BEGIN Raw data

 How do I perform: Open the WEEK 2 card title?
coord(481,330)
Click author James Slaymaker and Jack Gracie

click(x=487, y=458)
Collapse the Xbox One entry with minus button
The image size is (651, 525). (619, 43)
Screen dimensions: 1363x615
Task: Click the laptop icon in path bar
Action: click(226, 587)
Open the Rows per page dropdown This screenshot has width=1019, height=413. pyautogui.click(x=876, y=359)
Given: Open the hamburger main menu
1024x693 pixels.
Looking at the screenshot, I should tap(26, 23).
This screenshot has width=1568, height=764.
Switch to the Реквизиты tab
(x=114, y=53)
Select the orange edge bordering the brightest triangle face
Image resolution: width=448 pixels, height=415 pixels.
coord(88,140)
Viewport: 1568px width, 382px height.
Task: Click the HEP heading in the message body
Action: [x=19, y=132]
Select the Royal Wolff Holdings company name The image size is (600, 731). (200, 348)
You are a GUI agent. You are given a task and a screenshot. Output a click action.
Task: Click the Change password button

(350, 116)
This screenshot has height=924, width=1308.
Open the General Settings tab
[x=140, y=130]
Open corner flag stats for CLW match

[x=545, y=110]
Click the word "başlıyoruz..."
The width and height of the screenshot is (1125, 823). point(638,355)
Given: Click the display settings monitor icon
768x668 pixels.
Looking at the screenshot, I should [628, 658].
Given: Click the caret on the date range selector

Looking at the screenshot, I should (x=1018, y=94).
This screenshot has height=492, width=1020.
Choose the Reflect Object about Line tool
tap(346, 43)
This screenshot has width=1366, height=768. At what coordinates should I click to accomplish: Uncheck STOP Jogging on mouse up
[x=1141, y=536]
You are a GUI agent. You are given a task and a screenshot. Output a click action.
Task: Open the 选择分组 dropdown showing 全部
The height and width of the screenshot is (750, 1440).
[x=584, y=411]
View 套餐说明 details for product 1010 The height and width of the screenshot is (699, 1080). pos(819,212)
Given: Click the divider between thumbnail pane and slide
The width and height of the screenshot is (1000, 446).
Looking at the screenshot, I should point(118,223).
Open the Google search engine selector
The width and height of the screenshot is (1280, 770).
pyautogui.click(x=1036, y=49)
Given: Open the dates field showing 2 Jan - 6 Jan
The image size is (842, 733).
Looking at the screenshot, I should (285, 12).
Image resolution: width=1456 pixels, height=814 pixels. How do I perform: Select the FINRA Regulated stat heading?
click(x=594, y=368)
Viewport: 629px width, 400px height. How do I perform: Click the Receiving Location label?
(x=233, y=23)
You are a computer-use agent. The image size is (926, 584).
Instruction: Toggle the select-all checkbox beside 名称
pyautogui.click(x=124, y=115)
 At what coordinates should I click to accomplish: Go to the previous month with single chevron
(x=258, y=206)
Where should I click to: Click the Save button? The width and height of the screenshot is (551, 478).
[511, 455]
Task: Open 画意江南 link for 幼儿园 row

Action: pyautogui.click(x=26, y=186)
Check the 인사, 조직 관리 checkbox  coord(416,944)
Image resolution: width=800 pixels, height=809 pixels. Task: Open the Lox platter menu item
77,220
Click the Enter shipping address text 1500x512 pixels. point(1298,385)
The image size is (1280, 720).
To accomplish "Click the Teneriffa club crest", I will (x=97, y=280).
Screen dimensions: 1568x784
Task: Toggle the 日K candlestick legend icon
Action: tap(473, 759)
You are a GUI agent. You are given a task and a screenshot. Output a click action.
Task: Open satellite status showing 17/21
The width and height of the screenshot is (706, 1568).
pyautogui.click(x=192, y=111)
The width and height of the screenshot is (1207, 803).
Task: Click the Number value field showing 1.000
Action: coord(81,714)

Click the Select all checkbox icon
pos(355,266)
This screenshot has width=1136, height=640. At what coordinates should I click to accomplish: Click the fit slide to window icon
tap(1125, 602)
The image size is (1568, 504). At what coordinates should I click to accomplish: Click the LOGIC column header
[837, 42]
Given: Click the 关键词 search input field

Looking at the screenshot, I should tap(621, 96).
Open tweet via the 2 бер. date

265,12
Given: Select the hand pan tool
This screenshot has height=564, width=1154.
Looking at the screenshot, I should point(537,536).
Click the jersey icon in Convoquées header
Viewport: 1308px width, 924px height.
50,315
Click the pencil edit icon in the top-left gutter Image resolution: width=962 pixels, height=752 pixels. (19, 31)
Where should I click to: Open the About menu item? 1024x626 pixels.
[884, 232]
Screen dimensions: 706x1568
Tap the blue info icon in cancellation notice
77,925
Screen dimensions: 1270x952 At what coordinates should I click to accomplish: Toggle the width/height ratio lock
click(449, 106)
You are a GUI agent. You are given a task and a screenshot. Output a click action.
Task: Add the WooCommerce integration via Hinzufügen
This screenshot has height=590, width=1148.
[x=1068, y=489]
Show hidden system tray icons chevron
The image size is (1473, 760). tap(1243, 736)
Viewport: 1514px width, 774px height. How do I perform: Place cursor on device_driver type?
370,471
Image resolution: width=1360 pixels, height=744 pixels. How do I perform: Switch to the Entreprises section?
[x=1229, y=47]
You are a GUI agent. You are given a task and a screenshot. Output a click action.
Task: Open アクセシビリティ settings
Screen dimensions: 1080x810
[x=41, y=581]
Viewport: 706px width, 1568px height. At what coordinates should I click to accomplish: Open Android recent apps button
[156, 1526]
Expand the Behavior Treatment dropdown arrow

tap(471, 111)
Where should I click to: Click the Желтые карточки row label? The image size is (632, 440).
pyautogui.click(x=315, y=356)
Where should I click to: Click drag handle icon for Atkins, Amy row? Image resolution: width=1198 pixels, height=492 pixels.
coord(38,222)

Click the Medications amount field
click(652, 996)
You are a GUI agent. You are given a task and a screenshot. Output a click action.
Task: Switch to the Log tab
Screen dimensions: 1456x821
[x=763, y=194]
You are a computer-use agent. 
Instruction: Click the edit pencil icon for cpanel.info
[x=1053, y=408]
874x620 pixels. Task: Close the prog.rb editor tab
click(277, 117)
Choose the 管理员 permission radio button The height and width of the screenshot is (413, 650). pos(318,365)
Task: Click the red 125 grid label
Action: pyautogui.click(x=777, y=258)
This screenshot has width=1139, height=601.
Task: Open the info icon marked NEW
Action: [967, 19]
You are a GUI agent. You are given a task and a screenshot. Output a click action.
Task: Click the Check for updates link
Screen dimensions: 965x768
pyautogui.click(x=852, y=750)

END Raw data

__Task objective__. Produce an exact copy of every entry above.

__Task response__.
 How do I perform: Open the WEEK 2 card title?
coord(481,330)
Click author James Slaymaker and Jack Gracie

click(x=487, y=458)
Collapse the Xbox One entry with minus button
The image size is (651, 525). (619, 43)
Screen dimensions: 1363x615
Task: Click the laptop icon in path bar
Action: click(226, 587)
Open the Rows per page dropdown This screenshot has width=1019, height=413. pyautogui.click(x=876, y=359)
Given: Open the hamburger main menu
1024x693 pixels.
Looking at the screenshot, I should tap(26, 23).
This screenshot has width=1568, height=764.
Switch to the Реквизиты tab
(x=114, y=53)
Select the orange edge bordering the brightest triangle face
Image resolution: width=448 pixels, height=415 pixels.
coord(88,140)
Viewport: 1568px width, 382px height.
Task: Click the HEP heading in the message body
Action: [x=19, y=132]
Select the Royal Wolff Holdings company name The image size is (600, 731). (200, 348)
You are a GUI agent. You are given a task and a screenshot. Output a click action.
Task: Click the Change password button

(350, 116)
This screenshot has height=924, width=1308.
Open the General Settings tab
[x=140, y=130]
Open corner flag stats for CLW match

[x=545, y=110]
Click the word "başlıyoruz..."
The width and height of the screenshot is (1125, 823). point(638,355)
Given: Click the display settings monitor icon
768x668 pixels.
Looking at the screenshot, I should [628, 658].
Given: Click the caret on the date range selector

Looking at the screenshot, I should (x=1018, y=94).
This screenshot has height=492, width=1020.
Choose the Reflect Object about Line tool
tap(346, 43)
This screenshot has width=1366, height=768. At what coordinates should I click to accomplish: Uncheck STOP Jogging on mouse up
[x=1141, y=536]
You are a GUI agent. You are given a task and a screenshot. Output a click action.
Task: Open the 选择分组 dropdown showing 全部
The height and width of the screenshot is (750, 1440).
[x=584, y=411]
View 套餐说明 details for product 1010 The height and width of the screenshot is (699, 1080). pos(819,212)
Given: Click the divider between thumbnail pane and slide
The width and height of the screenshot is (1000, 446).
Looking at the screenshot, I should point(118,223).
Open the Google search engine selector
The width and height of the screenshot is (1280, 770).
pyautogui.click(x=1036, y=49)
Given: Open the dates field showing 2 Jan - 6 Jan
The image size is (842, 733).
Looking at the screenshot, I should (285, 12).
Image resolution: width=1456 pixels, height=814 pixels. How do I perform: Select the FINRA Regulated stat heading?
click(x=594, y=368)
Viewport: 629px width, 400px height. How do I perform: Click the Receiving Location label?
(x=233, y=23)
You are a computer-use agent. The image size is (926, 584).
Instruction: Toggle the select-all checkbox beside 名称
pyautogui.click(x=124, y=115)
 At what coordinates should I click to accomplish: Go to the previous month with single chevron
(x=258, y=206)
Where should I click to: Click the Save button? The width and height of the screenshot is (551, 478).
[511, 455]
Task: Open 画意江南 link for 幼儿园 row

Action: pyautogui.click(x=26, y=186)
Check the 인사, 조직 관리 checkbox  coord(416,944)
Image resolution: width=800 pixels, height=809 pixels. Task: Open the Lox platter menu item
77,220
Click the Enter shipping address text 1500x512 pixels. point(1298,385)
The image size is (1280, 720).
To accomplish "Click the Teneriffa club crest", I will (x=97, y=280).
Screen dimensions: 1568x784
Task: Toggle the 日K candlestick legend icon
Action: tap(473, 759)
You are a GUI agent. You are given a task and a screenshot. Output a click action.
Task: Open satellite status showing 17/21
The width and height of the screenshot is (706, 1568).
pyautogui.click(x=192, y=111)
The width and height of the screenshot is (1207, 803).
Task: Click the Number value field showing 1.000
Action: coord(81,714)

Click the Select all checkbox icon
pos(355,266)
This screenshot has width=1136, height=640. At what coordinates should I click to accomplish: Click the fit slide to window icon
tap(1125, 602)
The image size is (1568, 504). At what coordinates should I click to accomplish: Click the LOGIC column header
[837, 42]
Given: Click the 关键词 search input field

Looking at the screenshot, I should tap(621, 96).
Open tweet via the 2 бер. date

265,12
Given: Select the hand pan tool
This screenshot has height=564, width=1154.
Looking at the screenshot, I should point(537,536).
Click the jersey icon in Convoquées header
Viewport: 1308px width, 924px height.
50,315
Click the pencil edit icon in the top-left gutter Image resolution: width=962 pixels, height=752 pixels. (19, 31)
Where should I click to: Open the About menu item? 1024x626 pixels.
[884, 232]
Screen dimensions: 706x1568
Tap the blue info icon in cancellation notice
77,925
Screen dimensions: 1270x952 At what coordinates should I click to accomplish: Toggle the width/height ratio lock
click(449, 106)
You are a GUI agent. You are given a task and a screenshot. Output a click action.
Task: Add the WooCommerce integration via Hinzufügen
This screenshot has height=590, width=1148.
[x=1068, y=489]
Show hidden system tray icons chevron
The image size is (1473, 760). tap(1243, 736)
Viewport: 1514px width, 774px height. How do I perform: Place cursor on device_driver type?
370,471
Image resolution: width=1360 pixels, height=744 pixels. How do I perform: Switch to the Entreprises section?
[x=1229, y=47]
You are a GUI agent. You are given a task and a screenshot. Output a click action.
Task: Open アクセシビリティ settings
Screen dimensions: 1080x810
[x=41, y=581]
Viewport: 706px width, 1568px height. At what coordinates should I click to accomplish: Open Android recent apps button
[156, 1526]
Expand the Behavior Treatment dropdown arrow

tap(471, 111)
Where should I click to: Click the Желтые карточки row label? The image size is (632, 440).
pyautogui.click(x=315, y=356)
Where should I click to: Click drag handle icon for Atkins, Amy row? Image resolution: width=1198 pixels, height=492 pixels.
coord(38,222)

Click the Medications amount field
click(652, 996)
You are a GUI agent. You are given a task and a screenshot. Output a click action.
Task: Switch to the Log tab
Screen dimensions: 1456x821
[x=763, y=194]
You are a computer-use agent. 
Instruction: Click the edit pencil icon for cpanel.info
[x=1053, y=408]
874x620 pixels. Task: Close the prog.rb editor tab
click(277, 117)
Choose the 管理员 permission radio button The height and width of the screenshot is (413, 650). pos(318,365)
Task: Click the red 125 grid label
Action: pyautogui.click(x=777, y=258)
This screenshot has width=1139, height=601.
Task: Open the info icon marked NEW
Action: [967, 19]
You are a GUI agent. You are given a task and a screenshot. Output a click action.
Task: Click the Check for updates link
Screen dimensions: 965x768
pyautogui.click(x=852, y=750)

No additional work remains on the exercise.